Mountain Valley voluntarily suspends projects in areas along the pipeline route, local environmental groups say it’s a little too late


ROANOKE, Va. (WFXR) – Local environmental groups gathered Monday afternoon at the South Roanoke County Library in response to Mountain Valley Pipeline’s latest announcement to voluntarily discontinue certain construction activities along several areas of the pipeline route due to a violation of the Endangered Species Act.

“The four species we’re focusing on: the Roanoke Logperch, the Candy Darter, the Indian Bat, and the Northern Long Ear Bat. Now MVP has already cut pretty much all the trees in bat territory, but when you have construction, we’re talking loud noise and exhaust, in proximity to bat habitat, you’re still threatening them,” says Dan Crawford, chairman of the Roanoke Group of the Sierra Club.

On Thursday, Mountain Valley sent a letter to the Federal Energy Regulatory Commission (FERC) further explaining their suspension on construction activities on over 70 miles of the pipeline due to concerns over habitats for locally endangered bats and fish. The halted construction includes watersheds in counties of Giles, Craig, Montgomery, Roanoke, Franklin, and Pittsylvania.

“MVP’s voluntary suspension is not a matter of miles, it is a matter of doing the right thing,” spokeswoman Natalie Cox said in an email.

This announcement from Mountain Valley comes after two protesters were arrested last Wednesday after locking themselves up to onsite equipment in Franklin County.

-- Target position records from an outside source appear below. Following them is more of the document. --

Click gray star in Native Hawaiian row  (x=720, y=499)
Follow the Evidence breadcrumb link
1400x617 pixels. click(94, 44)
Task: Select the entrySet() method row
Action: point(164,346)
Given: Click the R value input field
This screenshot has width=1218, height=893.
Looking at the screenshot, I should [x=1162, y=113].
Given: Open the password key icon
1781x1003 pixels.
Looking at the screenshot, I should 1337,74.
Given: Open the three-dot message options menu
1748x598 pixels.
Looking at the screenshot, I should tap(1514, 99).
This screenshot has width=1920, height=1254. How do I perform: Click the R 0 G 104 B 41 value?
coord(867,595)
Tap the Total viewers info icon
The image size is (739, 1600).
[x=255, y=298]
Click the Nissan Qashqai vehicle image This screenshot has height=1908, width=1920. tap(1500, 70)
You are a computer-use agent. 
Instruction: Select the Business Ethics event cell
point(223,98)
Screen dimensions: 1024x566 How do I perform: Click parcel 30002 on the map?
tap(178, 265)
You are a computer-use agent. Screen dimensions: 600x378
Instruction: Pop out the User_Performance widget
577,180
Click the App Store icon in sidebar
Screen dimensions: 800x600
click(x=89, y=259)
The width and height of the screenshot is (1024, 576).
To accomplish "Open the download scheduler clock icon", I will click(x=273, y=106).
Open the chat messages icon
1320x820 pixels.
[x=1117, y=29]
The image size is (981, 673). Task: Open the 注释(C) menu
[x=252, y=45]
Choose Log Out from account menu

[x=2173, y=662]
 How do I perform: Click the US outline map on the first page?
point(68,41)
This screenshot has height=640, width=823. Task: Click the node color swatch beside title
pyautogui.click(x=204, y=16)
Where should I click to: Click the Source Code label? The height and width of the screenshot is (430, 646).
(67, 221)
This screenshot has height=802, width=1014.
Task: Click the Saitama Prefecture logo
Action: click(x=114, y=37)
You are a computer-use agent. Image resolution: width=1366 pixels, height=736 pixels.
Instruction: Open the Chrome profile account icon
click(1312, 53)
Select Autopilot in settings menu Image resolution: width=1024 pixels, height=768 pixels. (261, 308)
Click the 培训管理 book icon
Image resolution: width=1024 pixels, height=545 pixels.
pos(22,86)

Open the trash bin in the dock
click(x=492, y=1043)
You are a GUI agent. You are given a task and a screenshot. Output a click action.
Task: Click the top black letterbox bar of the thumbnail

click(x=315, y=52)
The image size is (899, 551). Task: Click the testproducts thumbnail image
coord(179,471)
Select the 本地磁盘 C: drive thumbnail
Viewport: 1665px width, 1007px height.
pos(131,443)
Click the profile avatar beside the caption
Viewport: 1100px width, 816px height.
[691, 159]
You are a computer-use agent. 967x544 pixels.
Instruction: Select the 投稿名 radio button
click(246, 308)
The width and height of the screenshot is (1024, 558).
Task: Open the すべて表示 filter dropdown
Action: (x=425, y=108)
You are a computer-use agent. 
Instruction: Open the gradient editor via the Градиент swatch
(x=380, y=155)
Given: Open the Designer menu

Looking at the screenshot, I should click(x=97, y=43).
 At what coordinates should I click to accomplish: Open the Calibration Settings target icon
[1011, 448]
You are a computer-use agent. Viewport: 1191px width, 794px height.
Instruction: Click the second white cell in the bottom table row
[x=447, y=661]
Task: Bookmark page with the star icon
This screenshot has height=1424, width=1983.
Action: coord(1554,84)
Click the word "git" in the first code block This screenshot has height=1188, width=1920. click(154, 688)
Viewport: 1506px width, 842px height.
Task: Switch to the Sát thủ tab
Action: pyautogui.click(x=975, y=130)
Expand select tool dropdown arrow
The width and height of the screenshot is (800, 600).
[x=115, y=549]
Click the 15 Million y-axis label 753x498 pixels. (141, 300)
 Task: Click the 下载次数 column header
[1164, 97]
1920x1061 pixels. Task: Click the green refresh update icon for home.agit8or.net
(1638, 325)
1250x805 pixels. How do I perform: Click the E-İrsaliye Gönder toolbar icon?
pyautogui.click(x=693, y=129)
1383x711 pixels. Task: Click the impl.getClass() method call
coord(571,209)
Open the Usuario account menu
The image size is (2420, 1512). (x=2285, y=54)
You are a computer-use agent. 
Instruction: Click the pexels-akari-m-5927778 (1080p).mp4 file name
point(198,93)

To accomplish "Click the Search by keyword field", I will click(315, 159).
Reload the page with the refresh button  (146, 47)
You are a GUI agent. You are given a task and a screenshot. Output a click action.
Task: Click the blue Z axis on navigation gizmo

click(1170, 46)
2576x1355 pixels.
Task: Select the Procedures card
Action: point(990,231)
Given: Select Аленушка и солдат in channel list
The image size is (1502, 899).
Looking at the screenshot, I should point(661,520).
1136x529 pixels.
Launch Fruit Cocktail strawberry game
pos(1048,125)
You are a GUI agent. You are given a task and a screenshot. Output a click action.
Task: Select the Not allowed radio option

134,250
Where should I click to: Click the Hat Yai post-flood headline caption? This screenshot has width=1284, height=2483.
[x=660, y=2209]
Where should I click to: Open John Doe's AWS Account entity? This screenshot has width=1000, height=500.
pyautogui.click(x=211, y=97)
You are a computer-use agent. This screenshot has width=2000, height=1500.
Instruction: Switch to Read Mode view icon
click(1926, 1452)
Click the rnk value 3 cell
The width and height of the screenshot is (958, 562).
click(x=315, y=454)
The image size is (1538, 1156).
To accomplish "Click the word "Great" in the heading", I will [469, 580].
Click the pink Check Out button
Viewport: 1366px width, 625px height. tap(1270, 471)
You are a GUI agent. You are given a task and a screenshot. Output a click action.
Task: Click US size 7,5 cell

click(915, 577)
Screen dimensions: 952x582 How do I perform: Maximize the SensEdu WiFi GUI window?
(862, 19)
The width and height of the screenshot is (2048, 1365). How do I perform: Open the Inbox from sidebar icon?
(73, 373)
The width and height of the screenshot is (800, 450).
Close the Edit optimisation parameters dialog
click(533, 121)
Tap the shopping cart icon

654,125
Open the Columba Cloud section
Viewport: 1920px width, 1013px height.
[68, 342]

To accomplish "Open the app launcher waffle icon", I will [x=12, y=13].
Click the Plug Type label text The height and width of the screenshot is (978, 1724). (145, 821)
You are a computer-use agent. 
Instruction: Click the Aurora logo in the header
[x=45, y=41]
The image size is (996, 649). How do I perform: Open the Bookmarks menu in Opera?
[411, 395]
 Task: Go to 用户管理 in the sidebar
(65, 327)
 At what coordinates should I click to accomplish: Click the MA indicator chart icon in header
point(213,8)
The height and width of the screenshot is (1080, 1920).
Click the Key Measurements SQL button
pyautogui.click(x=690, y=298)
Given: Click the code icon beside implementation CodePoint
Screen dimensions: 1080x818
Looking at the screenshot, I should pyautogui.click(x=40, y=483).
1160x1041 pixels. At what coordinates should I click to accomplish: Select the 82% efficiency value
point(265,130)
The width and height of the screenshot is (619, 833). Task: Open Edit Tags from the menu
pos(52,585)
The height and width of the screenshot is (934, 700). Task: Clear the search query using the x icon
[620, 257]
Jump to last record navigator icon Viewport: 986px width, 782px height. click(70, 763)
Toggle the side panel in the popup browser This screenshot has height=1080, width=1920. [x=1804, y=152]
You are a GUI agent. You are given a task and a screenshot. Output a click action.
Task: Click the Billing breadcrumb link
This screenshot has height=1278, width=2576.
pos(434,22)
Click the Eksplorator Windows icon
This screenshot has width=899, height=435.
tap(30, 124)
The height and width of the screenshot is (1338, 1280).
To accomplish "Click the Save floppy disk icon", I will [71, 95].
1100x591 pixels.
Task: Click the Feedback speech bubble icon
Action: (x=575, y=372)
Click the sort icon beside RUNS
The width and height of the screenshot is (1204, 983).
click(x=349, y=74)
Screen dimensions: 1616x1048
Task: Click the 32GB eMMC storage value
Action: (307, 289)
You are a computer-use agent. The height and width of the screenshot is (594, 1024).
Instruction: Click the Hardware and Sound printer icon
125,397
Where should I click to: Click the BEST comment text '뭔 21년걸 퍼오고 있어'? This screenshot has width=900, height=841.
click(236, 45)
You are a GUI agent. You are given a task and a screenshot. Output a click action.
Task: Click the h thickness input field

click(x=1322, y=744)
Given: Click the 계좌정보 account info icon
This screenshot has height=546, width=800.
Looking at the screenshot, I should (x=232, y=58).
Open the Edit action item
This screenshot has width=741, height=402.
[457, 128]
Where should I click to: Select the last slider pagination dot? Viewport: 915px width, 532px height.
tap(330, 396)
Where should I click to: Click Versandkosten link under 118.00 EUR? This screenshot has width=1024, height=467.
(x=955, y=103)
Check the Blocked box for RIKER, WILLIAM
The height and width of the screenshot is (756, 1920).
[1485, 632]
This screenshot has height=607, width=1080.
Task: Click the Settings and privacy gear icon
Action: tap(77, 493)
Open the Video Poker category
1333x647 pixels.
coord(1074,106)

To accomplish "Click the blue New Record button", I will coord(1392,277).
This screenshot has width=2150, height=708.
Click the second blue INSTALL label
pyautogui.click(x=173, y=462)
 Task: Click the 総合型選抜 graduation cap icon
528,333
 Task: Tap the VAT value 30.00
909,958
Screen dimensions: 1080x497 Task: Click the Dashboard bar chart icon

As a response to MVP’s recent decision, members from local organizations like Roanoke Group Sierra Club and Preserve Salem insist on an immediate cessation of all “land-disturbing construction” on the Mountain Valley Pipeline unless they are installing soil and erosion controls to help with sedimentation issues.

“I don’t think that we would benefit to a great extent in spending time trying to communicate with each other because they’re committed to a direction and we’re committed to another. And they’re radically different. Renewable energy for us, extended fossil fuels for them,” says Crawford.

When asked if MVP is open to listening to the viewpoints of environmental activist organizations, spokesperson Natalie Cox said:

“While we appreciate the support we have received across the region, we understand that the efforts and progress we have made to plan and design a pipeline route that will protect cultural and historic resources, as well as preserve sensitive and environmental species, may not satisfy those opposed to underground, natural gas infrastructure. We respect the opinions of those who are opposed to the MVP project and to the fossil fuel industry at-large; however, more importantly, we want to ensure everyone’s safety throughout the various phases of the construction process, as well as throughout the pipeline’s in-service operations.”

MVP also states that they expect to continue with construction in areas where permitted along the 303-mile pipeline route and continue to target a mid-2020 completion date for their over $4.5 billion dollar project.

As of April 2019, MVP’s total project work was more than 80% complete.